Vu la procédure suivante :
Par une requête et un mémoire en réplique, enregistrés le 20 mai 2022 et le 8 septembre 2023 au secrétariat du contentieux du Conseil d'Etat, l'Association nationale des conseils diplômés en gestion de patrimoine demande au Conseil d'Etat :
1°) d'annuler pour excès de pouvoir la décision implicite par laquelle le Premier ministre a rejeté sa demande d'abrogation du décret n° 2021-1552 du 1er décembre 2021 relatif aux modalités d'application de la réforme du courtage de l'assurance et du courtage en opérations de banque et en services de paiement ;
2°) à titre subsidiaire, de surseoir à statuer et de renvoyer à la Cour de justice de l'Union européenne la question préjudicielle suivante : " La prohibition consacrée par l'article 12§2 de la directive (UE) 2016/97 sur la distribution d'assurances, selon laquelle les autorités nationales compétentes désignées par les Etats membres, et chargées de veiller à la mise en œuvre des dispositions de la présente directive, ne sont pas des entreprises d'assurance ou de réassurance, ou des intermédiaires d'assurance ou de réassurance, permet-elle aux associations professionnelles nationales, lesquelles sont constituées d'intermédiaires d'assurance ou de réassurance, de contrôler et de sanctionner le respect par leurs pairs des dispositions de l'article 10 de cette même directive ' Dans l'affirmative, l'exigence d'impartialité, consacrée à l'article 47 de la Charte des droits fondamentaux de l'Union européenne, doit-elle être interprétée comme permettant aux associations nationales professionnelles, composées d'intermédiaires d'assurance ou de réassurance, de contrôler et de sanctionner leurs pairs ' " ;
3°) de mettre à la charge de l'Etat la somme de 12 000 euros au titre de l'article L. 761-1 du code de justice administrative.
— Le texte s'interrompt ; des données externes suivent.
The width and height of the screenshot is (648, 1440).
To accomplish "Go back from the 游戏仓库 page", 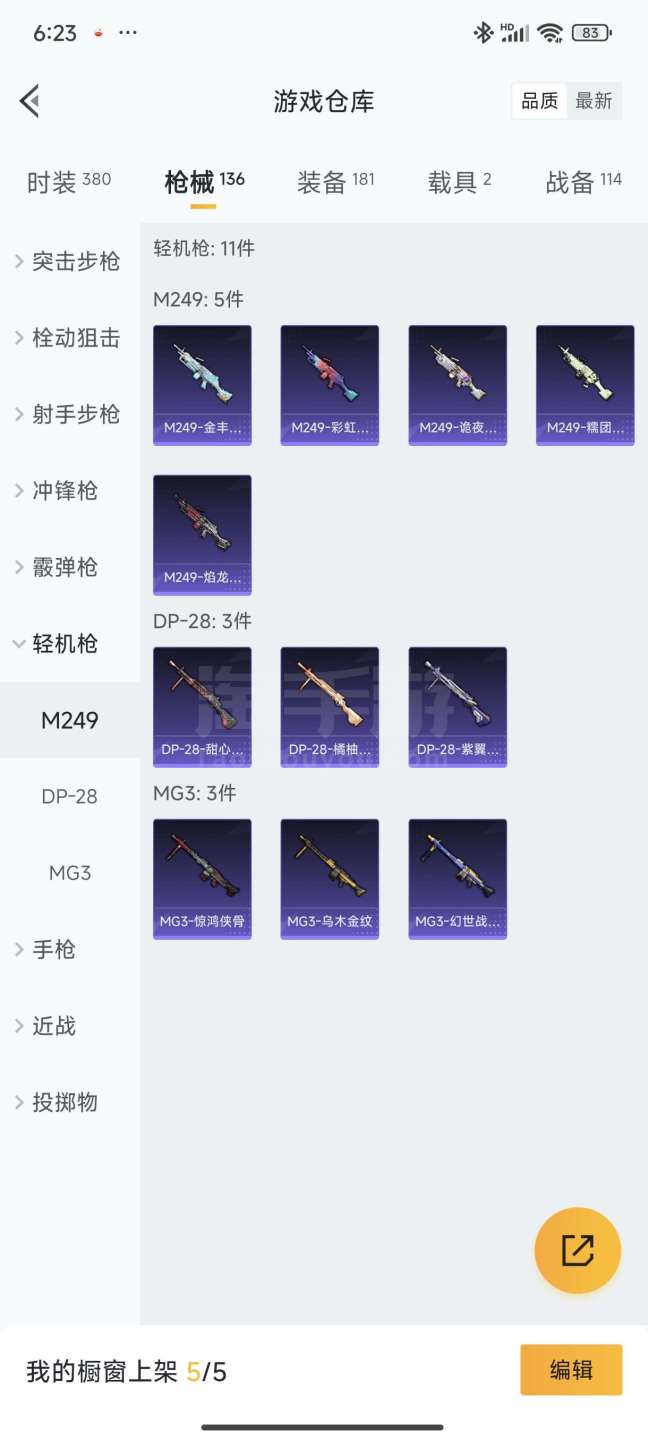I will [x=30, y=101].
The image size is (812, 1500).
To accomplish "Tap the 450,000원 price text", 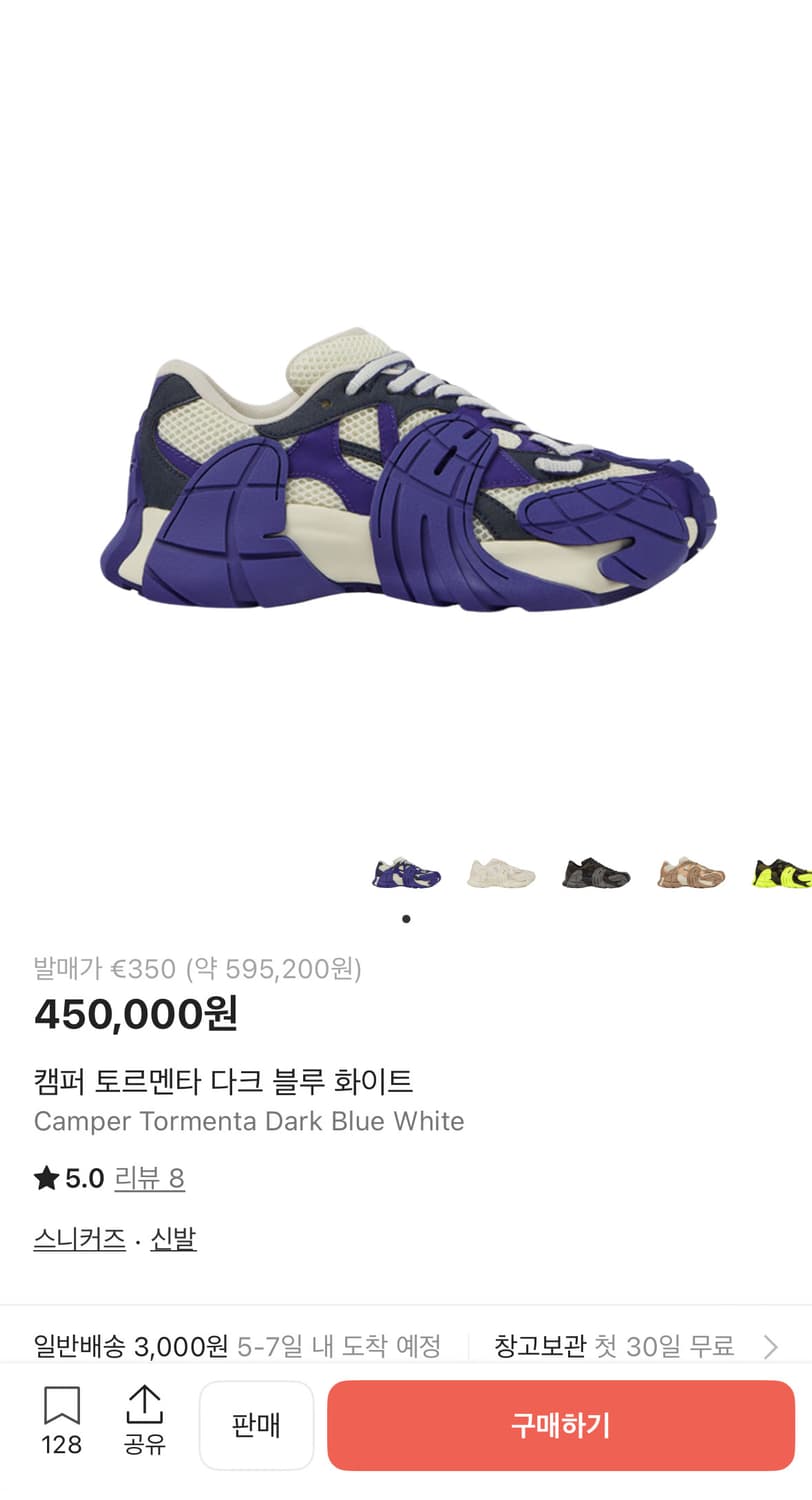I will pyautogui.click(x=137, y=1017).
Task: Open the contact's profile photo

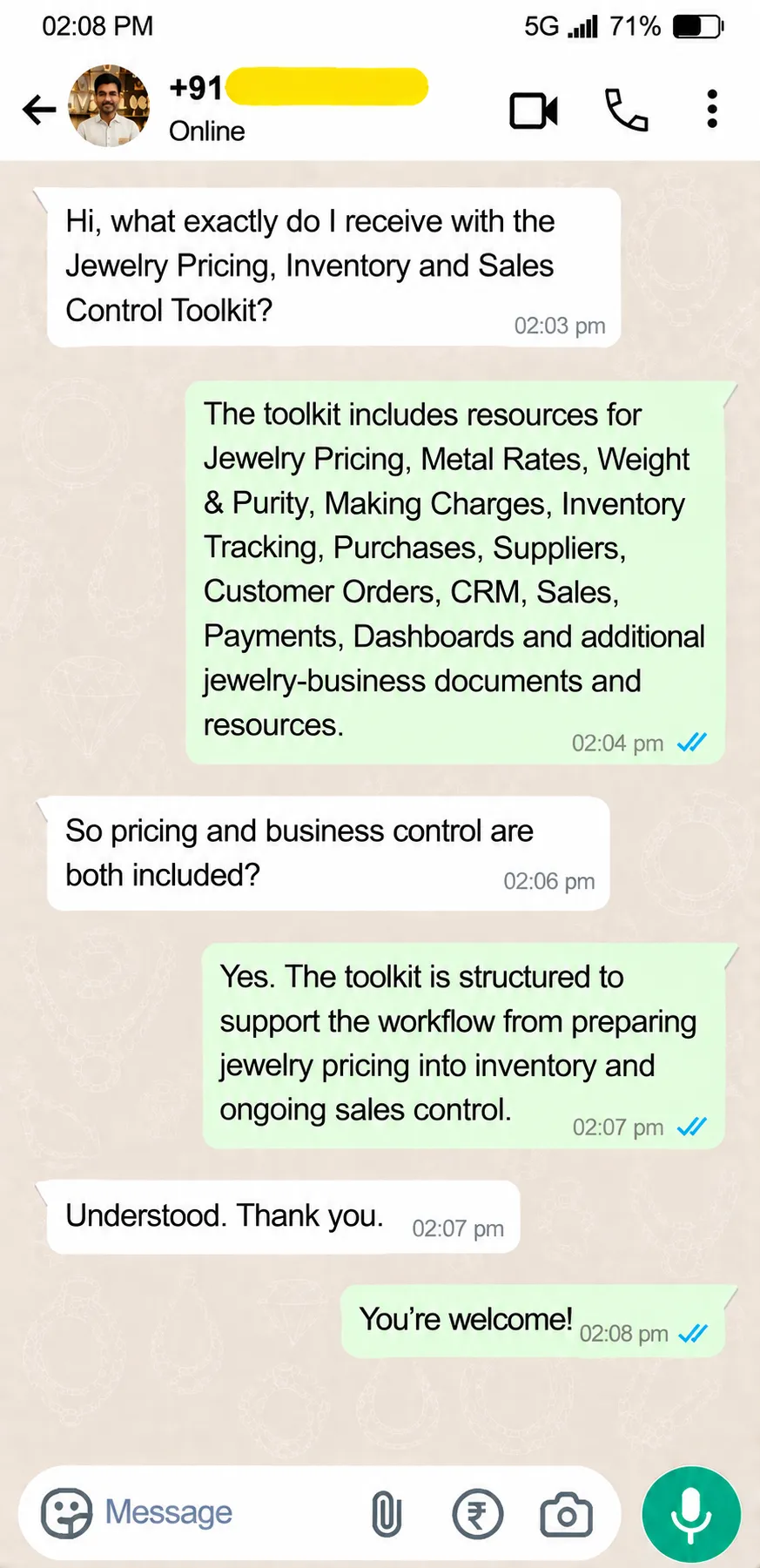Action: [x=109, y=106]
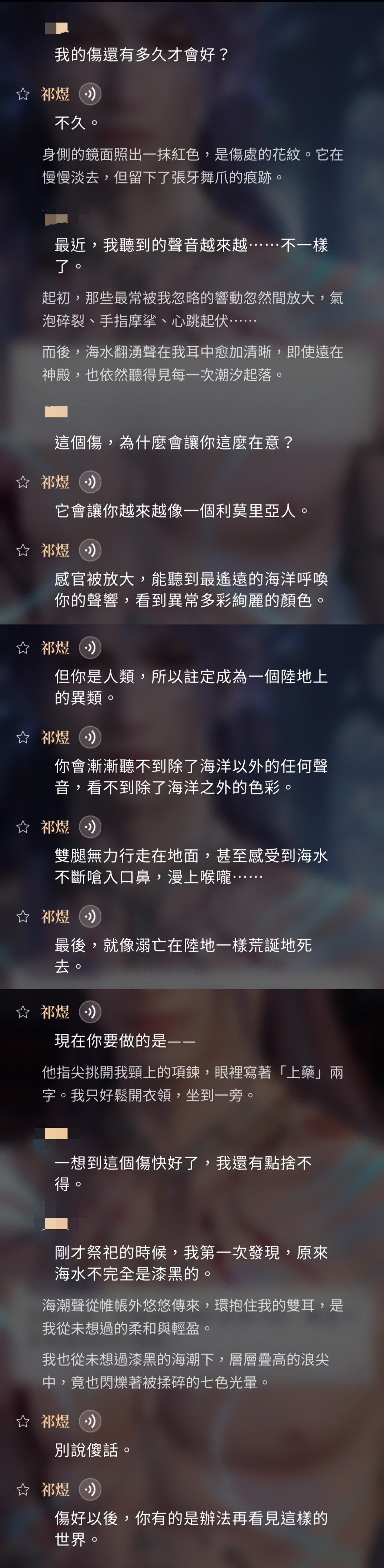Play audio for "現在你要做的是" line
384x1568 pixels.
click(x=90, y=1011)
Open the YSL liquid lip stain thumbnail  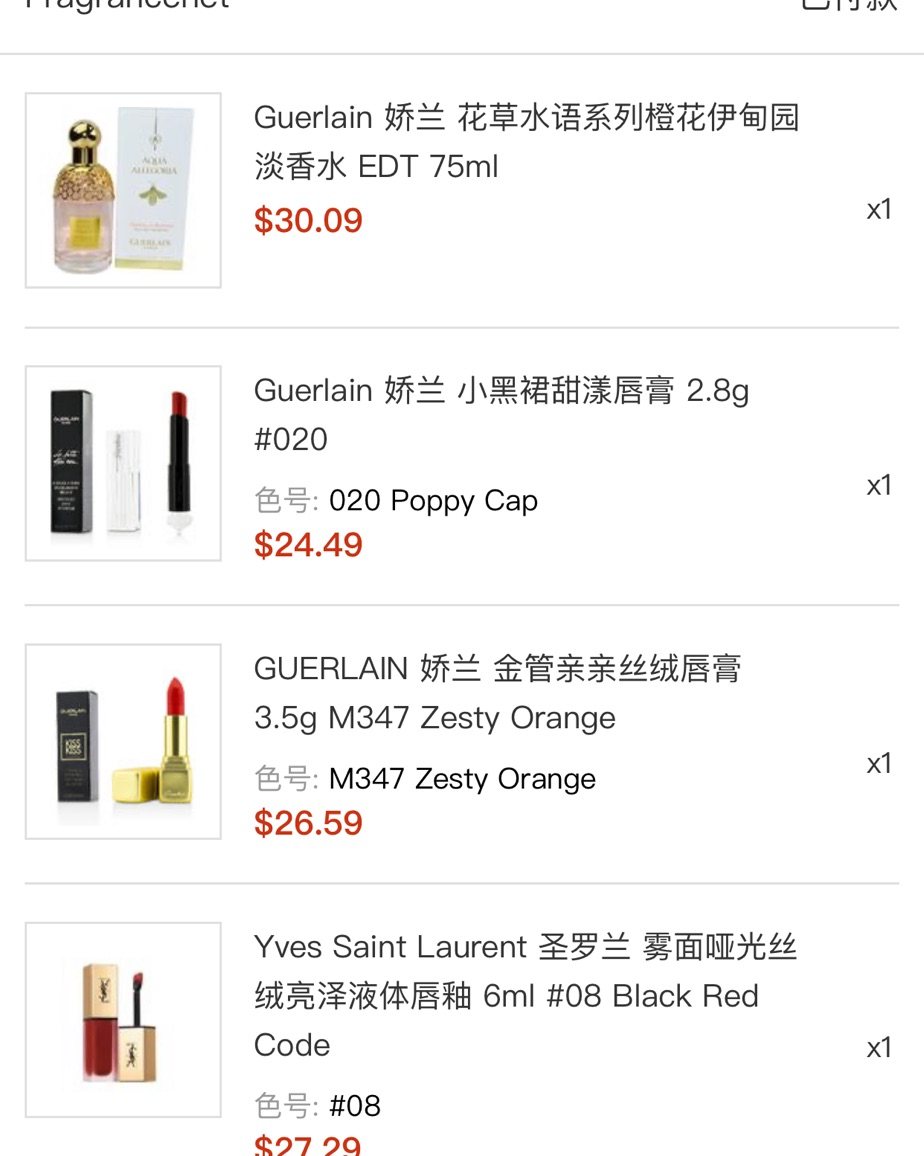[122, 1022]
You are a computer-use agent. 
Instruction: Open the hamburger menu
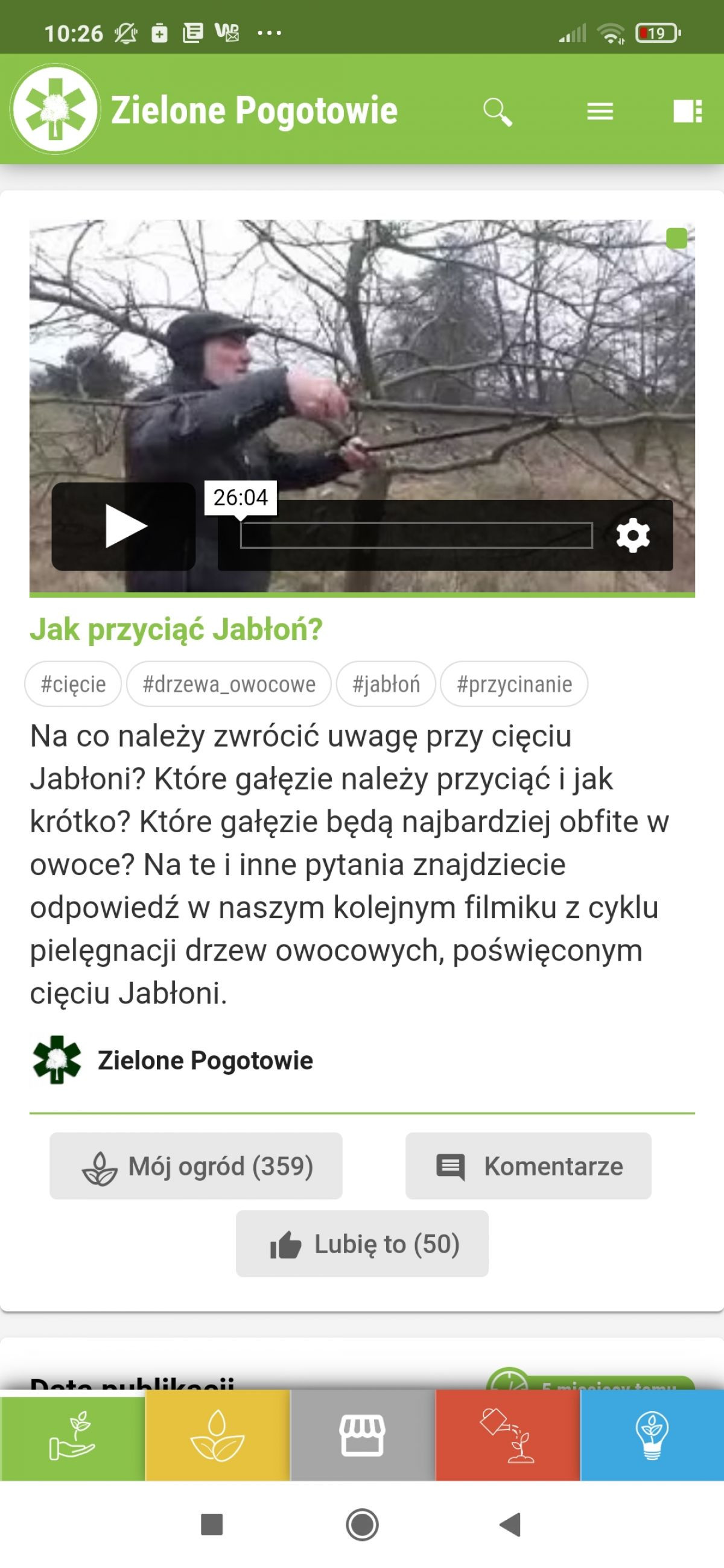click(600, 112)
Vu les autres pièces du dossier ;
Vu :
- la Constitution, notamment son Préambule ;
- la convention européenne de sauvegarde des droits de l'homme et des libertés fondamentales ;
- le traité sur le fonctionnement de l'Union européenne ;
- la directive 2014/17/UE du Parlement européen et du Conseil du 4 février 2014 ;
- la directive 2016/97/UE du Parlement européen et du Conseil du 20 janvier 2016 ;
- le code des assurances ;
- le code monétaire et financier ;
- la loi n° 2021-402 du 8 avril 2021 ;
- la décision n° 2022-1015 QPC du 21 octobre 2022 du Conseil constitutionnel ;
- le code de justice administrative ;
Après avoir entendu en séance publique :
- le rapport de M. Bruno Bachini, conseiller d'Etat,
- les conclusions de Mme Maïlys Lange, rapporteure publique ;
Considérant ce qui suit :
1. La loi du 8 avril 2021 relative à la réforme du courtage de l'assurance et du courtage en opérations de banque et en services de paiement a respectivement institué, aux articles L. 513-3 du code des assurances et L. 519-1 du code monétaire et financier, l'obligation, d'une part, pour les courtiers d'assurance ou de réassurance et leurs mandataires et, d'autre part, pour les intermédiaires en opérations de banque et en services de paiement et leurs mandataires, d'adhérer à une association professionnelle agréée chargée du suivi de l'activité et de l'accompagnement de ses membres. Cette association professionnelle représentative offre à ses membres un service de médiation, vérifie les conditions d'accès et d'exercice de leur activité ainsi que le respect des exigences professionnelles et organisationnelles qui leur sont applicables et offre un service d'accompagnement et d'observation de l'activité et des pratiques professionnelles, notamment par la collecte de données statistiques.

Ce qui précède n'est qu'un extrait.